Cantar na rua*

*Publicado no Jornal do Centro há exactamente dez anos, em 16 de Março de 2007


1. Na sexta-feira passada, na Antena 1, no programa do Provedor do Ouvinte, foi lida uma carta a “dar nas orelhas” de Ana Sá Lopes. Pelos modos, num programa de debate político, aquela jornalista disse que: «A Câmara de Lisboa não tem dinheiro nem para mandar cantar um cego». Um ouvinte da RDP não gostou. A sua fúria nada teve a ver com a secura dos cofres do município lisboeta (inevitável depois dos anos Santana / Carmona). O ouvinte não gostou foi da parte do “nem para mandar cantar um cego” e fê-lo saber numa prosa violenta.

O problema deve ter ficado resolvido já que, para “não bater mais no ceguinho”, Ana Sá Lopes acabou por pedir desculpa ao reclamante.

Foi pena. Os aforismos populares são “politicamente incorrectos”. Metem “sal” na linguagem. Esse “sal” é bom mesmo que cause “hipertensão” a algumas almas mais sensíveis.




2. Rosa Francelina Dias Martins ficou cega aos 4 anos, começou a pedir aos 9, a vender lotaria aos 21 e a cantar na rua aos 30. No Verão de 1999 foi descoberta por Andrea Heller, produtor de World Music, tendo cantado em toda a Europa e editado um CD chamado “Dona Rosa”. O CD inclui um muito instrutivo texto de Nuno Pacheco sobre a tradição dos “cegos andantes” ou “cegos papelistas” (assim eram conhecidos no século XIX).

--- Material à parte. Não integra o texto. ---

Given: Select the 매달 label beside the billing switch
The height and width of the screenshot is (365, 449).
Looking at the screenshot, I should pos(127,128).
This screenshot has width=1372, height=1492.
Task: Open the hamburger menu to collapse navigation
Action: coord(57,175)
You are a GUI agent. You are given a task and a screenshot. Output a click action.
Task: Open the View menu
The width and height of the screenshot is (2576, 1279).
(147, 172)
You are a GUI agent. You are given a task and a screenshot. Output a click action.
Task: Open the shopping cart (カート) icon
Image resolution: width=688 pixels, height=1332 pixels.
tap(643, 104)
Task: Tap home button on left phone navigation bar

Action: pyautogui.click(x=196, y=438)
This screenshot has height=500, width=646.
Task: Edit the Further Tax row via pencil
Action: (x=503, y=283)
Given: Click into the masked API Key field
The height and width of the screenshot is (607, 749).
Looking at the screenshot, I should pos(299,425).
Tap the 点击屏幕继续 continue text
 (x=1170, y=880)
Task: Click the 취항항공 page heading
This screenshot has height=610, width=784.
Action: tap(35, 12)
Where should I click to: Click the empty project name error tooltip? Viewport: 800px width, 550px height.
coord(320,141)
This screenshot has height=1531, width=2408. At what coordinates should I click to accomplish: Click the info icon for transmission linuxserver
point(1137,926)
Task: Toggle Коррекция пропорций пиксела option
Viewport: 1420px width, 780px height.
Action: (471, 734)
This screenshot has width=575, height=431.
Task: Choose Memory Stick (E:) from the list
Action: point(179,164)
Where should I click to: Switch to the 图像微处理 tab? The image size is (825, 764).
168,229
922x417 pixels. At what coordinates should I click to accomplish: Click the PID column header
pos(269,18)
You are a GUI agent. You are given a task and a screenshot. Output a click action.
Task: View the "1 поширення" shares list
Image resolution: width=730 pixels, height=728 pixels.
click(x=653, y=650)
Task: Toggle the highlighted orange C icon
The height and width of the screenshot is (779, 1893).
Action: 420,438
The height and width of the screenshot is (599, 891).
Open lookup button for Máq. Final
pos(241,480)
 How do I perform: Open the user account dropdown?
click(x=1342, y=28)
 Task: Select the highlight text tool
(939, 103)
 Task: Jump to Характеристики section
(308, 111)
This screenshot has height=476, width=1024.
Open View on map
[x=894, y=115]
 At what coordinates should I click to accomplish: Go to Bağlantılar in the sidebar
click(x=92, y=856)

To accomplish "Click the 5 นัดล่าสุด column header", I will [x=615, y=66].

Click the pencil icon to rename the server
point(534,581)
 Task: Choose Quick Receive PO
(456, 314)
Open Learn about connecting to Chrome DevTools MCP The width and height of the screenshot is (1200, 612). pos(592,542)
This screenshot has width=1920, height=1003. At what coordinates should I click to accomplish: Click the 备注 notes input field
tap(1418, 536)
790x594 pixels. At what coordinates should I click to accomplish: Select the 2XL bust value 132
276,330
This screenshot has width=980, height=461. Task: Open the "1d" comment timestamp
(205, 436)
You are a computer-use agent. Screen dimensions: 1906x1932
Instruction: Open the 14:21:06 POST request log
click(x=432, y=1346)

No Natal de 2002, Dona Rosa queixou-se dos altifalantes que Santana Lopes semeara nesse ano pela baixa de Lisboa. Dona Rosa ficou cheia de dores de cabeça e de garganta. «Como se não bastasse o frio e o vento, ainda tive de levar com a música concorrente» - desabafou ela ao Expresso.




Como se vê, Ana Sá Lopes não devia ter abjurado a sua ideia. Ela tinha intuído bem. Há bastante tempo que a Câmara de Lisboa não se dá bem com o cantar dos cegos.